Człowieku z lasu wróć do lasu! Tak jak Ziemia uwięziona w polu grawitacyjnym Słońca krąży po orbicie wokół niego, tak Słońce krąży wokół jądra galaktyki wraz z ciałami niebieskimi które są w zasięgo jego grawitacji na tyle aby mogły orbitować wokół niego (z Ziemią też:-). Mało tego! Cała Droga Mleczna, tak jak inne galaktyki też się przemieszcza! Więc Ty twierdząc ze jedynym ruchem Ziemi jest obieg wokół Słońca to dla porównania jak by stwierdzić,że gdy jedziemy samochodem, jedynym naszym ruchem jest obracanie głową albo zmienianie biegów.

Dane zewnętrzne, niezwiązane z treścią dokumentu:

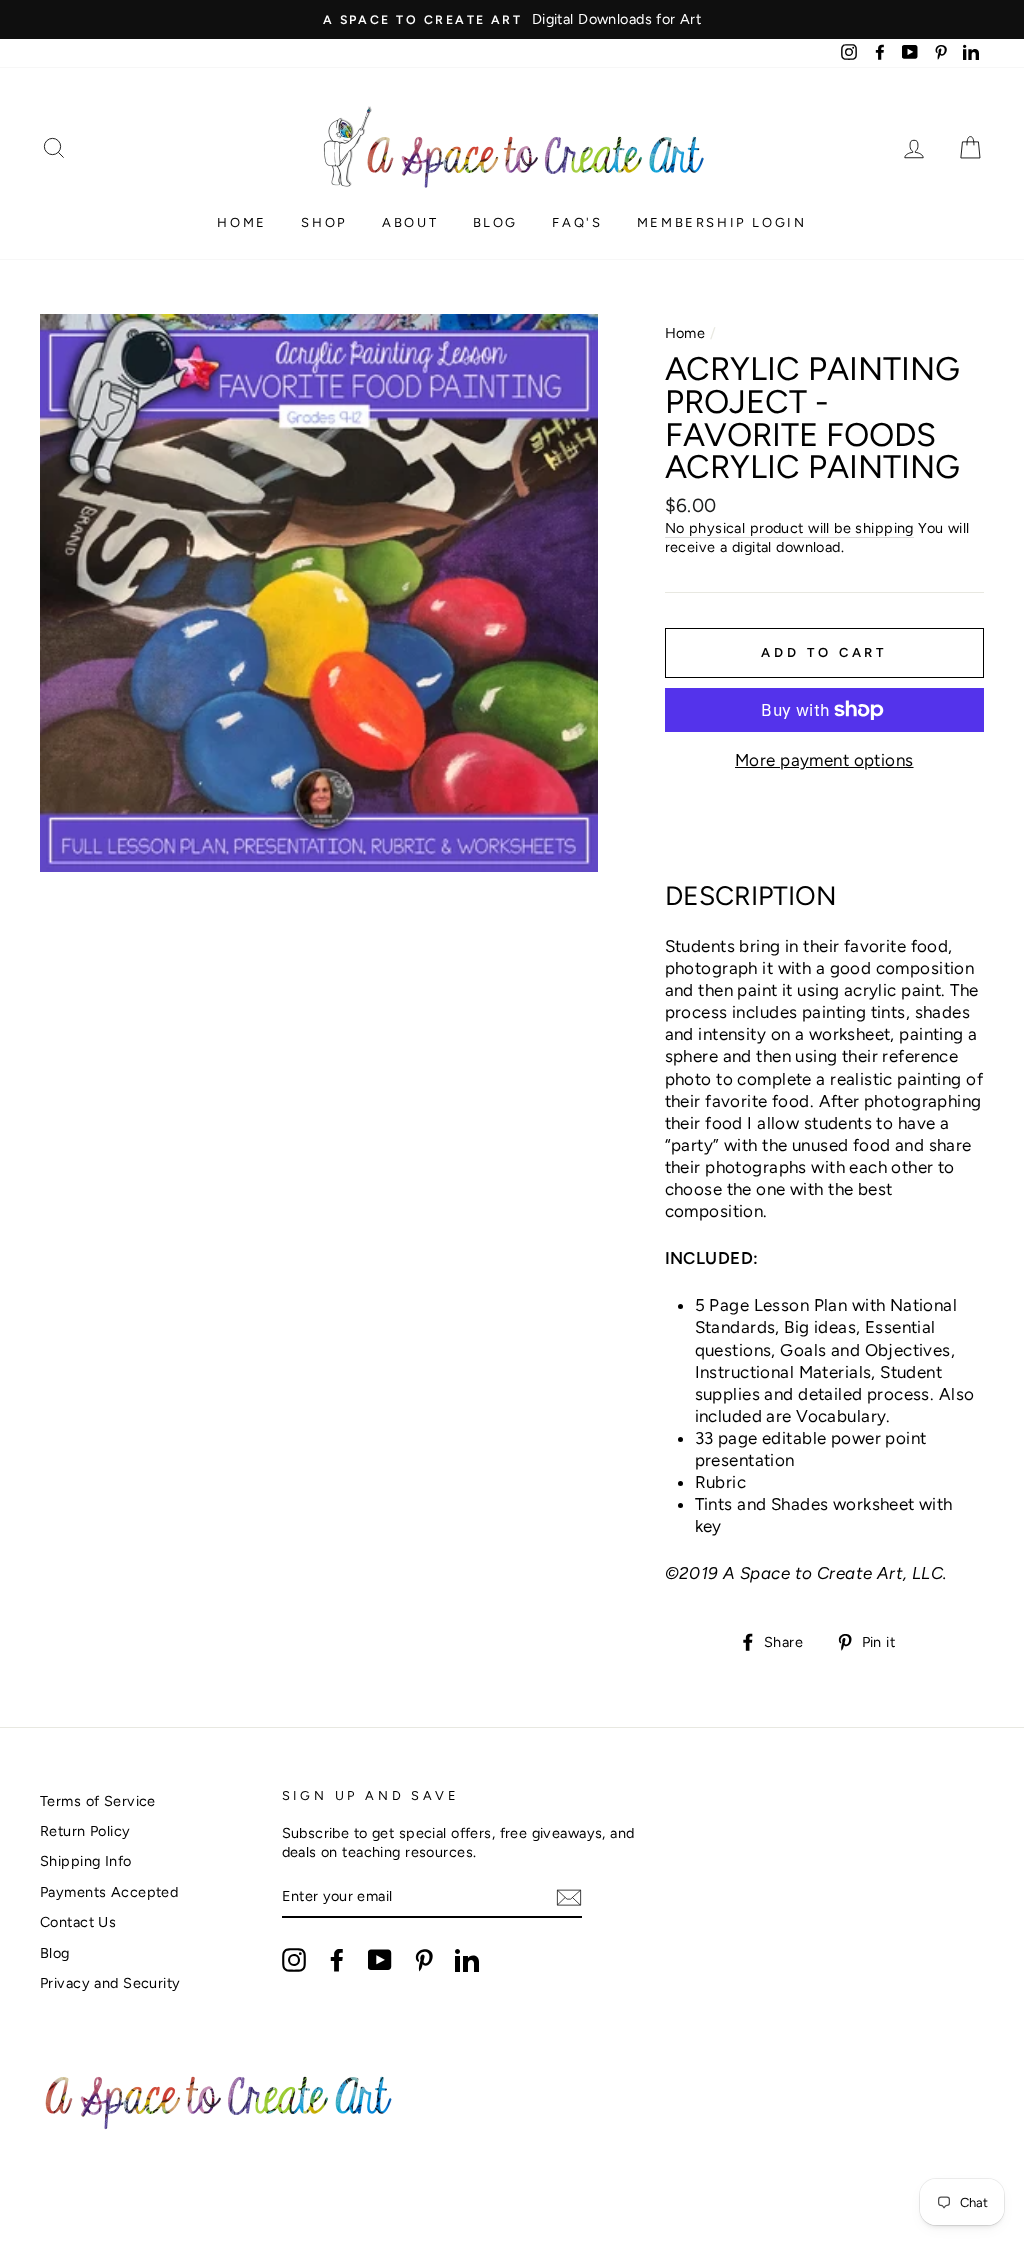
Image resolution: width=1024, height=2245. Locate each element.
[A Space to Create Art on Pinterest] (424, 1960)
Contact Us (78, 1922)
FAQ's (577, 222)
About (410, 222)
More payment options (824, 760)
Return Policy (85, 1831)
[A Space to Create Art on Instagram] (294, 1960)
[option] (512, 19)
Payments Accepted (109, 1892)
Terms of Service (98, 1801)
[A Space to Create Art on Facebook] (337, 1960)
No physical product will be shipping (789, 528)
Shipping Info (86, 1861)
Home (241, 222)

Zresztą nie będę tłumaczał komuś czegoś kto z góry mnie do szkoły wysyła ponieważ nie taki jest mój cel uczestniczenia w tym forum.

355

Odp: Czy naprawdę w to wierzycie?

całe szczęście, że Gerbil poinformował nas o zbliżającej się nieodkrytej jeszcze planecie nibiru ... big_smile big_smile big_smile

dajcie wszyscy spokój i przestańcie się licytować. weźcie się do roboty !

Ostatnio edytowany przez Beket (2010-03-12 18:46:58)

si vis pacem, para bellum.

356

Odp: Czy naprawdę w to wierzycie?

Beket. Gerbil to jest myszoskoczek! Chyba miałeś na myśli Geryla:)

357

Odp: Czy naprawdę w to wierzycie?

Co ma byc to będzie i nic na to nieporadzimy.Osobiście w to niewierze jakieś tam kataklizmy mogą byc ale żeby wszyscy wigineli trochę smieszne i zapewene jakiś aestroid w nas niewleci.

358

Odp: Czy naprawdę w to wierzycie?

Tomek napisał/a:

Beket. Gerbil to jest myszoskoczek! Chyba miałeś na myśli Geryla:)

wiem. big_smile gość mnie wkurza na maksa, specjalnie tak piszę. wink

si vis pacem, para bellum.

359

Odp: Czy naprawdę w to wierzycie?

byczek napisał/a:

Co ma byc to będzie i nic na to nieporadzimy.Osobiście w to niewierze jakieś tam kataklizmy mogą byc ale żeby wszyscy wigineli trochę smieszne i zapewene jakiś aestroid w nas niewleci.

nie muszą zginąć wszyscy. wystarczy, że zginęło by powiedzmy 3/4 ludzkości. myślę, że to zmieniło by cały nasz świat nie do poznania. ja coś takiego nazywam właśnie końcem. wink

si vis pacem, para bellum.

360

Odp: Czy naprawdę w to wierzycie?

Wystarczy ż padnie sieć enrgetyczna i satelity to dla gospodarki będzie koniec. Zapanuje chaos na kilka lat aż się ludzie nie wybiją wzajemnie. Pozostanie przy życiu tlko nie wielu którzy potrafią sie przystosować. Ostatni niebespieczny rozbłysk słoneczny miał miejsce w epoce pary, kiedy przemysł, transport i cała gospodaeka napędzana była parą wodną! wtedy odbyło się to niemal niezauważalnie, gdyż uszkodzona została jedynie linia telegraficzna. Gdyby to się stało teraz, skutki były by katastrofalne.